I. M. : Je me disais que pas mal de dessinateurs font cela mais finalement peut-être pas tant que ça. C’est vrai que certaines variations dans les cadrages donnent un côté presque plus cinéma que BD. Quand je construis le storyboard, j’ai assez naturellement tendance à envisager les choses comme au cinéma. J’accorde par ailleurs beaucoup d’importance à la fluidité dans le récit, case après case. J’évite donc d’avoir trop souvent les mêmes cadrages, sauf lorsque c’est vraiment délibéré.

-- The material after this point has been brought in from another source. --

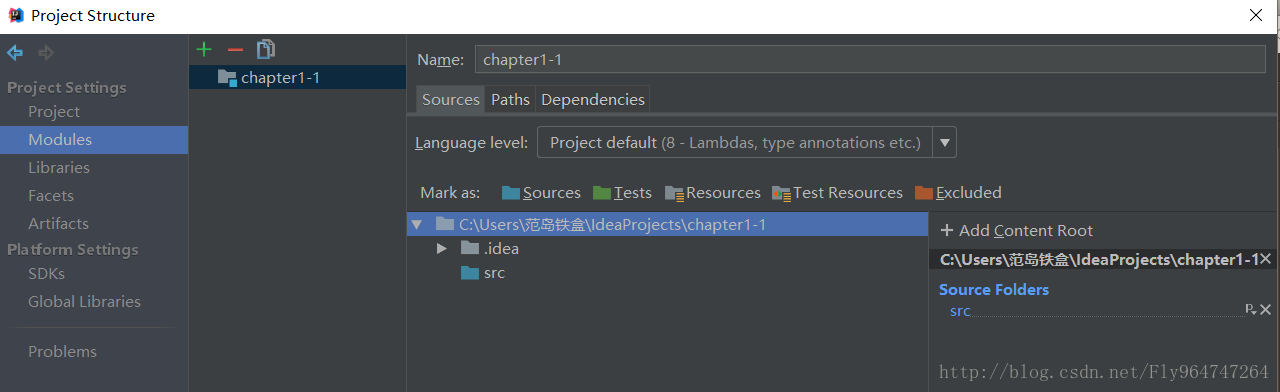
Task: Expand the .idea folder node
Action: [441, 248]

C’est aussi ce qui distingue l’illustration de la bande dessinée…

I. M. : Oui, tout à fait, et c’est pour ça que je ne sais pas vraiment faire d’illustration. Je fonctionne véritablement case par case donc c’est très compliqué pour moi de faire une illustration qui se suffise à elle-même, où il se passe réellement quelque chose.

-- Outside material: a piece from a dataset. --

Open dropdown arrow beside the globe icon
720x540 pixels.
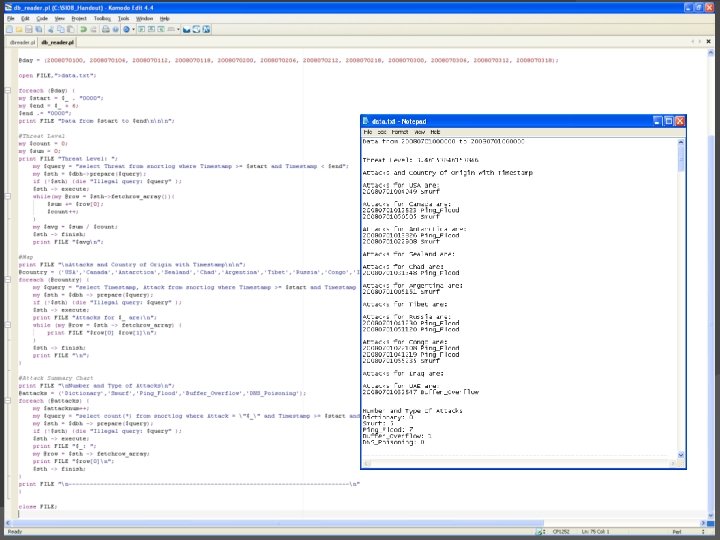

Pour rester sur vos choix graphiques : le noir et blanc s’est imposé rapidement ?

I. M. : Oui, assez vite. C’est lié à ma vision même du dessin : pour moi le dessin ce n’est que du trait, pas de la couleur. De ce point de vue je suis un peu à l’opposé de Brecht Evens, par exemple, ou d’autres auteurs qui réfléchissent essentiellement par la couleur. Chez moi, tout passe par le trait donc, finalement, la couleur est totalement secondaire. Ce qui me donne envie de dessiner c’est de jouer avec la forme ou l’épaisseur de tel ou tel trait. Et puis, je pense que n’ai pas le sens des couleurs (rires). J’ai envisagé la bichromie et j’ai fait un essai sur la couverture… Je n’étais pas très convaincu et mon éditeur non plus. Il m’a alors dit que cela serait probablement mieux que ma bande dessinée soit en noir et blanc et ça m’a un peu libéré. J’ai notamment réhaussé tous les noirs.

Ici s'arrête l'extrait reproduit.